• **WHAT IS NEEDED**
Without any pictures, print exactly the lines that run from the start of the data through the line containing "Task: Expand the tab search chevron".
[Opening RECORD SET section]
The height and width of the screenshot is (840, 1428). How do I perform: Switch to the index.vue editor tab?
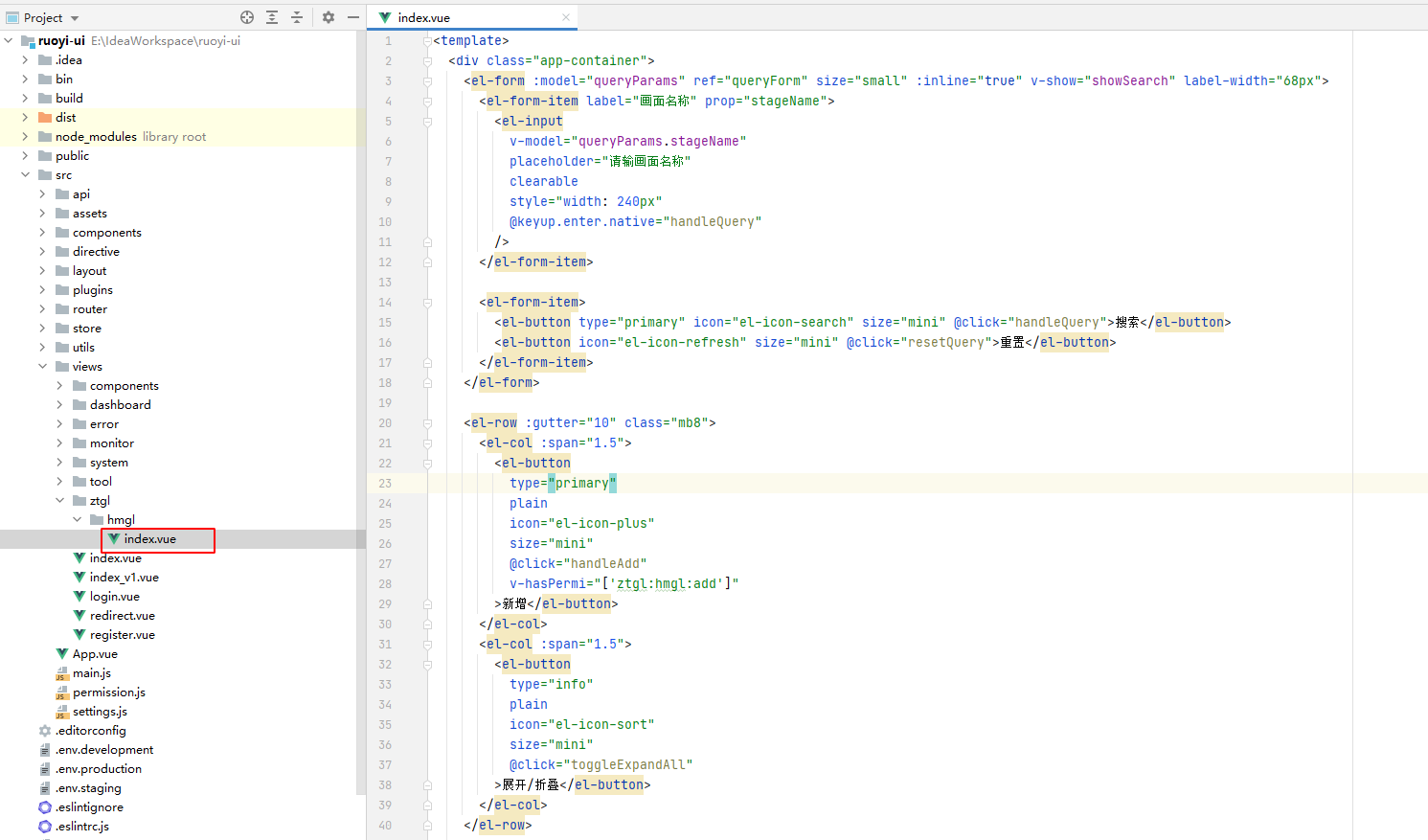coord(424,17)
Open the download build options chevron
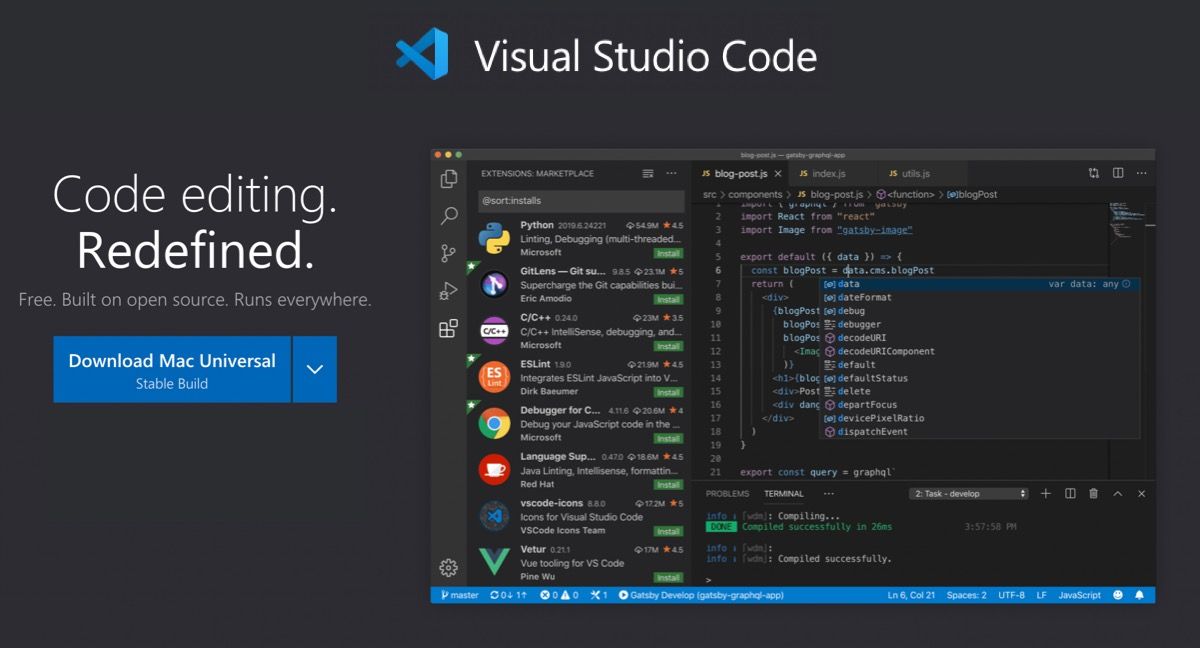Viewport: 1200px width, 648px height. 314,369
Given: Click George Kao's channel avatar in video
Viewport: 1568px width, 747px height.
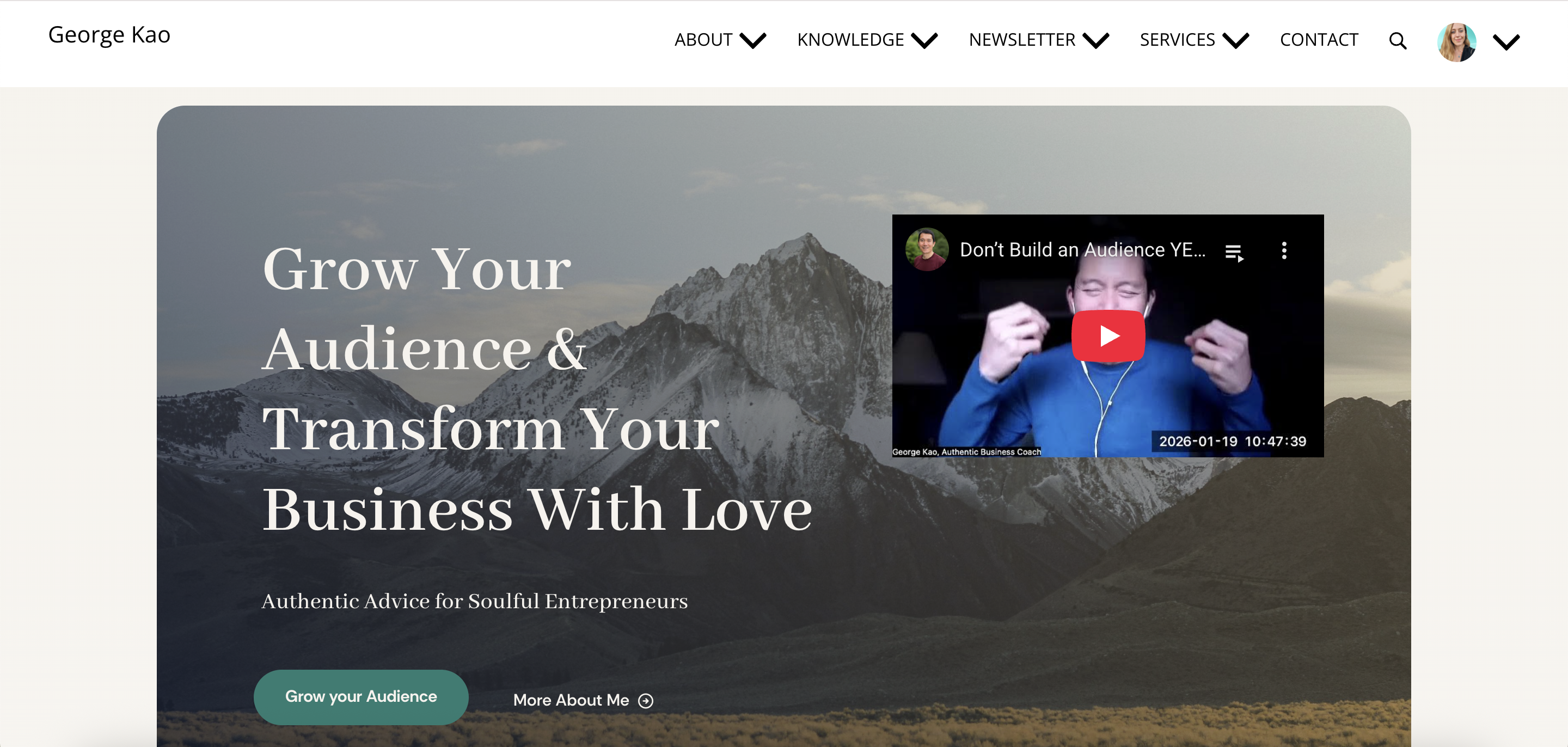Looking at the screenshot, I should pyautogui.click(x=927, y=249).
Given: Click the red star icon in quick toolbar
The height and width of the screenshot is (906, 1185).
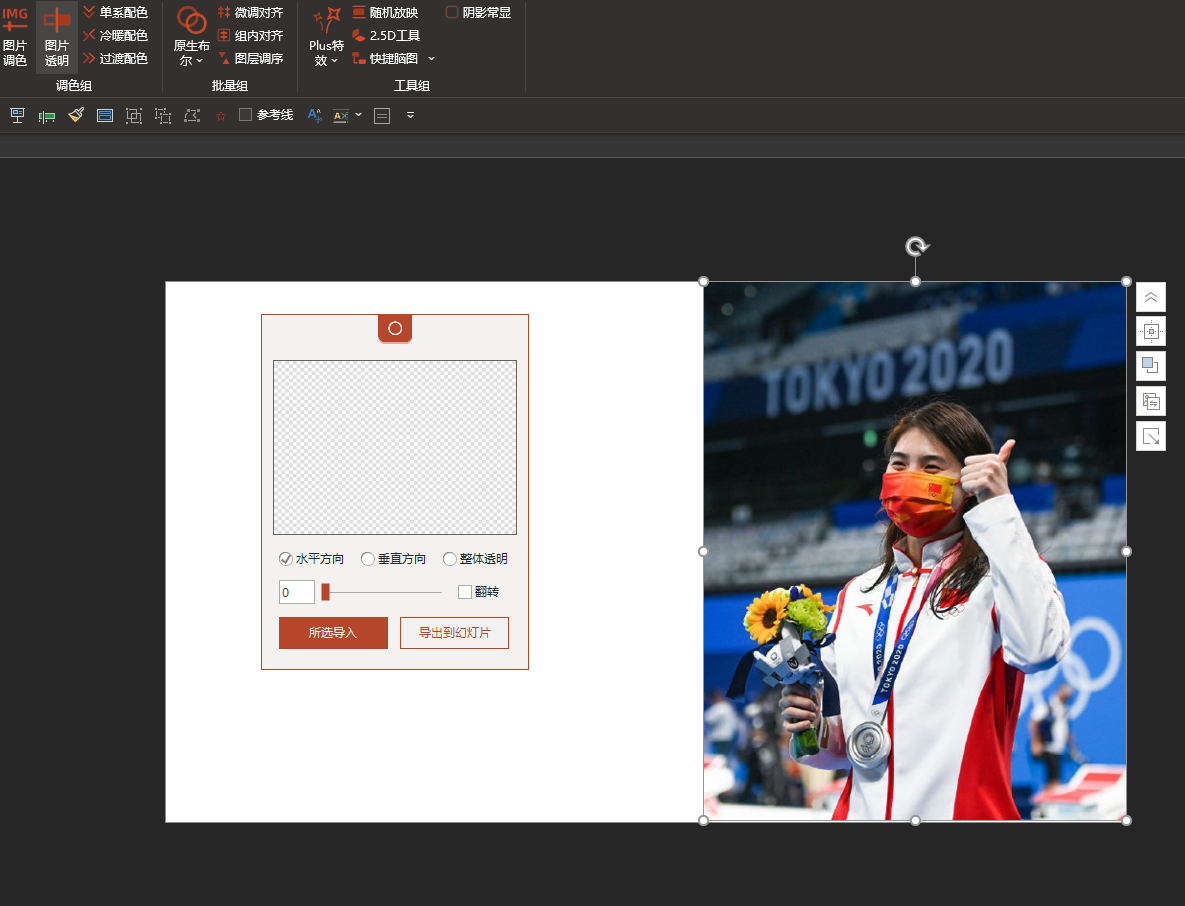Looking at the screenshot, I should [221, 116].
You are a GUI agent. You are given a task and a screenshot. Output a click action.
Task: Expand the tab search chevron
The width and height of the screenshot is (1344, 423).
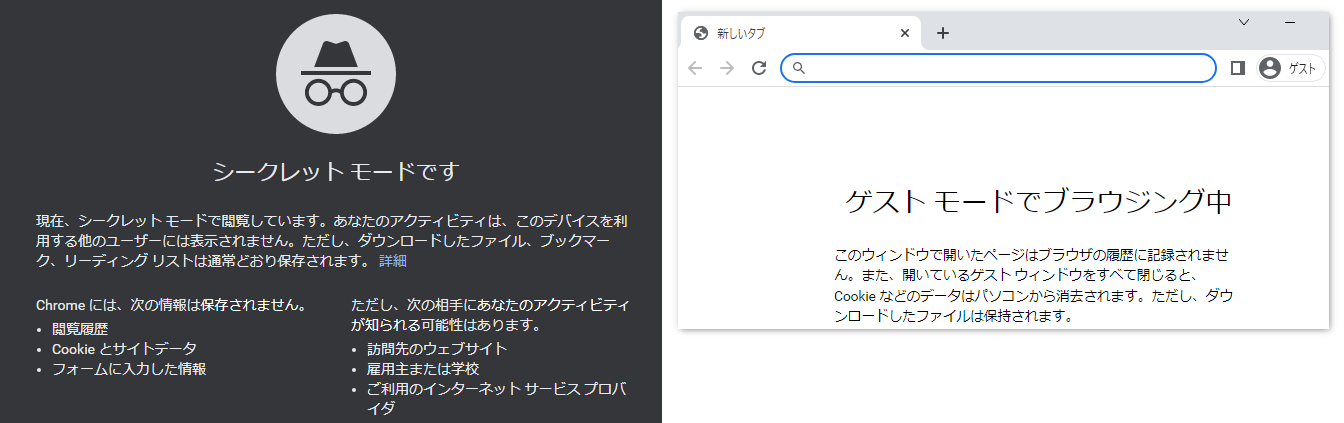[1244, 22]
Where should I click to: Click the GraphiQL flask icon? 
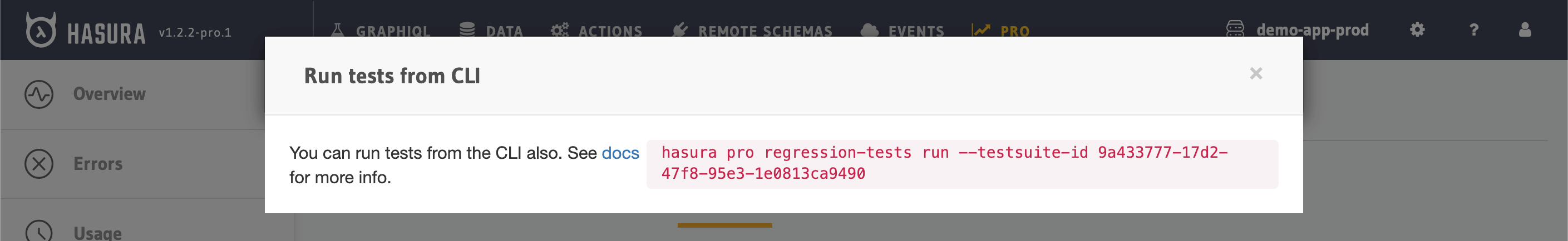click(x=337, y=30)
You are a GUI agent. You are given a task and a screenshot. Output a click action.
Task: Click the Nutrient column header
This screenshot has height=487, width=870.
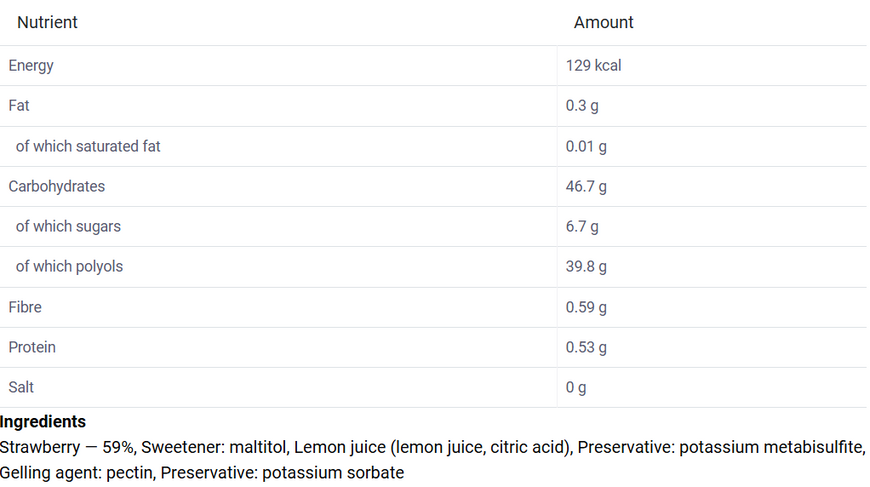click(47, 22)
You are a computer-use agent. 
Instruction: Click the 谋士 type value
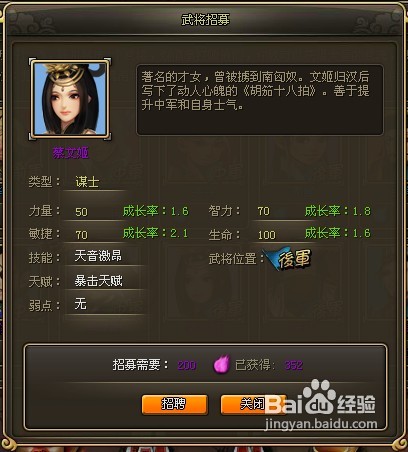(87, 182)
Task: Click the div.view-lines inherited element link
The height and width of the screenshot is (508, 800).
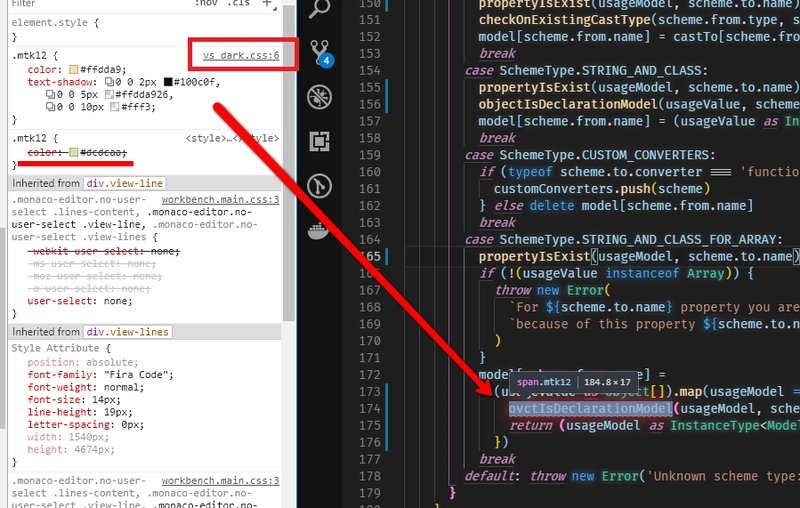Action: [127, 332]
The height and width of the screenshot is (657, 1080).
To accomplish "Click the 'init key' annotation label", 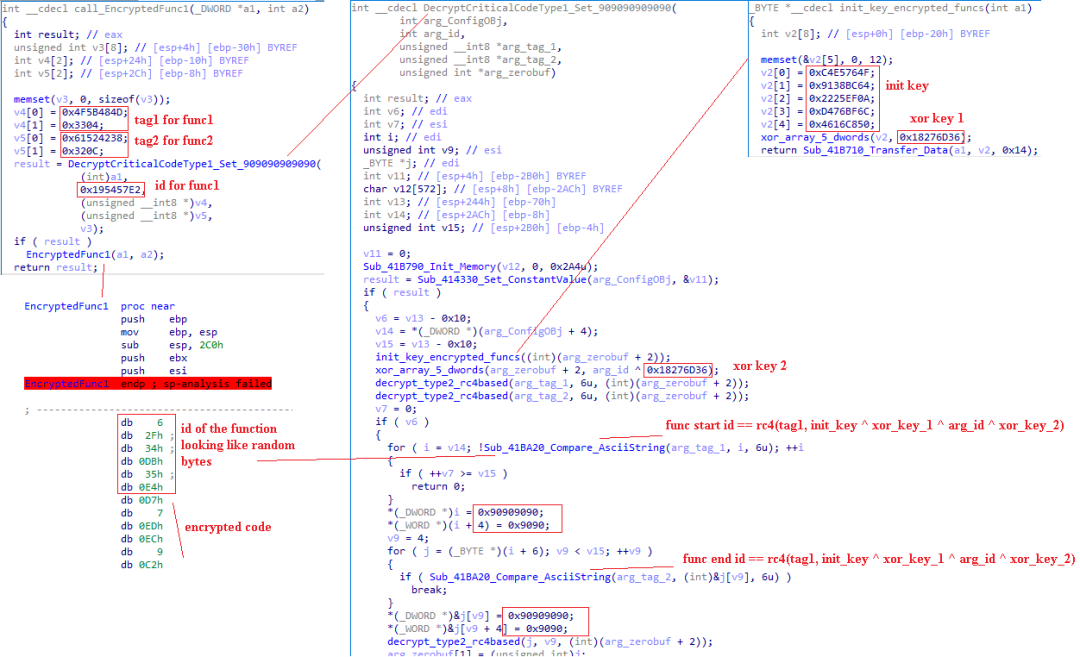I will (x=908, y=84).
[Closing RECORD SET section]
• **RESULT BELOW**
The height and width of the screenshot is (840, 1428). How do I perform: Switch to the index.vue editor tab?
coord(424,17)
Open the download build options chevron
Viewport: 1200px width, 648px height. 314,369
Given: Click George Kao's channel avatar in video
Viewport: 1568px width, 747px height.
Looking at the screenshot, I should pyautogui.click(x=927, y=249).
Given: Click the red star icon in quick toolbar
The height and width of the screenshot is (906, 1185).
Looking at the screenshot, I should [221, 116].
You are a GUI agent. You are given a task and a screenshot. Output a click action.
Task: Expand the tab search chevron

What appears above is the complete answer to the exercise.